(Saved entries)

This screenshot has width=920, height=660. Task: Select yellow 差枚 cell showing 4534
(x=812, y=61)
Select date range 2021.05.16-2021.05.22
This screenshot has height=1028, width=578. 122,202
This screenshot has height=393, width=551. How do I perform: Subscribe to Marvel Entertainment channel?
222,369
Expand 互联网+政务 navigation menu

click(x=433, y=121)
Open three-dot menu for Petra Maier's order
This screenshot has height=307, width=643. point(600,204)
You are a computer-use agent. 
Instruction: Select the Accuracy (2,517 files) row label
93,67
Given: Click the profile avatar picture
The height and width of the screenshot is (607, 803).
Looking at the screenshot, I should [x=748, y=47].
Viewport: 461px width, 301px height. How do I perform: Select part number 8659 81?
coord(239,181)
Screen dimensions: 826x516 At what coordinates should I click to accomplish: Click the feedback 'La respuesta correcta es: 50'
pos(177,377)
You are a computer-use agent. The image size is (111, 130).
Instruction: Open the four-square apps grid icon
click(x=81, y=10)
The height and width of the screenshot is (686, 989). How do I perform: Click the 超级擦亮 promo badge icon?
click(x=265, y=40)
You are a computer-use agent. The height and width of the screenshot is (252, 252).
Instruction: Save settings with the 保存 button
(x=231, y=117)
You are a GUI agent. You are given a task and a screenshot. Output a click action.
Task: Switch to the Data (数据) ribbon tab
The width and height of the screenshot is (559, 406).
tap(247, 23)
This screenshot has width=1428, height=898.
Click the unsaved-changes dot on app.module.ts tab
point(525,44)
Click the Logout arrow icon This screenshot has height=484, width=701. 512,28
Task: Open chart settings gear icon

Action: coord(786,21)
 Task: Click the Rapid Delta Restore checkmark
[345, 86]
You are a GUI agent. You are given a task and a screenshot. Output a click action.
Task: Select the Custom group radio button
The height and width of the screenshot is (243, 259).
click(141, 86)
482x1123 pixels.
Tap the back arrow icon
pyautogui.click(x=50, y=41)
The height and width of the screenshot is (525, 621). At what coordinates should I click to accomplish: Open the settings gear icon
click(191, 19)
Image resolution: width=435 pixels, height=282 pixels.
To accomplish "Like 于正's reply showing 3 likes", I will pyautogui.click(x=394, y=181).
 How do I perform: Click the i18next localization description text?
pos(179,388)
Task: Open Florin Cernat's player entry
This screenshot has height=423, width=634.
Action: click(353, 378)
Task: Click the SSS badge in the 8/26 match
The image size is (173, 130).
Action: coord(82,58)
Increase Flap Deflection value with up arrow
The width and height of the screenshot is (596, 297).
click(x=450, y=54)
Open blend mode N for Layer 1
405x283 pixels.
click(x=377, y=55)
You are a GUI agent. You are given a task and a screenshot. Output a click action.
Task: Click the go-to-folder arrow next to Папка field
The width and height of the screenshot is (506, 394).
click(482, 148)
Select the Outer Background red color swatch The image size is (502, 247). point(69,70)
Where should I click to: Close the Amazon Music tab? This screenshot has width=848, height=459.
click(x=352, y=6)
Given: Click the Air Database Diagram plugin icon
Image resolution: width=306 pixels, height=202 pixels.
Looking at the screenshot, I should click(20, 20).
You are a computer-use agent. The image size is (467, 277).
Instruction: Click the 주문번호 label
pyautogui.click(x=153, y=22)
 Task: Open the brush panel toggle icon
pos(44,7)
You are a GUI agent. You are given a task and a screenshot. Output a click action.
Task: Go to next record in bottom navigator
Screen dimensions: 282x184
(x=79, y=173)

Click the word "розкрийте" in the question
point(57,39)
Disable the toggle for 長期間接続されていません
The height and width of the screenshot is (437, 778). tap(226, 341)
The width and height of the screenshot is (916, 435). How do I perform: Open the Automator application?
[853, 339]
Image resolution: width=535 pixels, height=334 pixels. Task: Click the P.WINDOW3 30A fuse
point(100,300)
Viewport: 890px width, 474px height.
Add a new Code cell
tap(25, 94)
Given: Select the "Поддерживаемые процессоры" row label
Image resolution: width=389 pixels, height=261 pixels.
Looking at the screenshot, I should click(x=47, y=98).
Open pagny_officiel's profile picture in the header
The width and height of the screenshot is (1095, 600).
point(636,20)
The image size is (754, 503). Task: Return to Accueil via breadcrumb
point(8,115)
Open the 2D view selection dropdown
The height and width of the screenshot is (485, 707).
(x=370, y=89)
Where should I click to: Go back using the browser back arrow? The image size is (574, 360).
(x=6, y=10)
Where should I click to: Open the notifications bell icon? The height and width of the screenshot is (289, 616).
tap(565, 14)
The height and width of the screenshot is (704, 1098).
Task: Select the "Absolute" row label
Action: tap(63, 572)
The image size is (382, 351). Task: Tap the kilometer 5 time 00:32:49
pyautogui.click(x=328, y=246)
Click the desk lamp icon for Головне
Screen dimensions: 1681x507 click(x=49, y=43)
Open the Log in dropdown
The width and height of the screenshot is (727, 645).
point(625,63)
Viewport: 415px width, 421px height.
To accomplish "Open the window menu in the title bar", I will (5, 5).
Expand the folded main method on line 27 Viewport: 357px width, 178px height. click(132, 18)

■ Work task:
Work out how many lines above contain "will"; write only the number.

■ Your solution:
2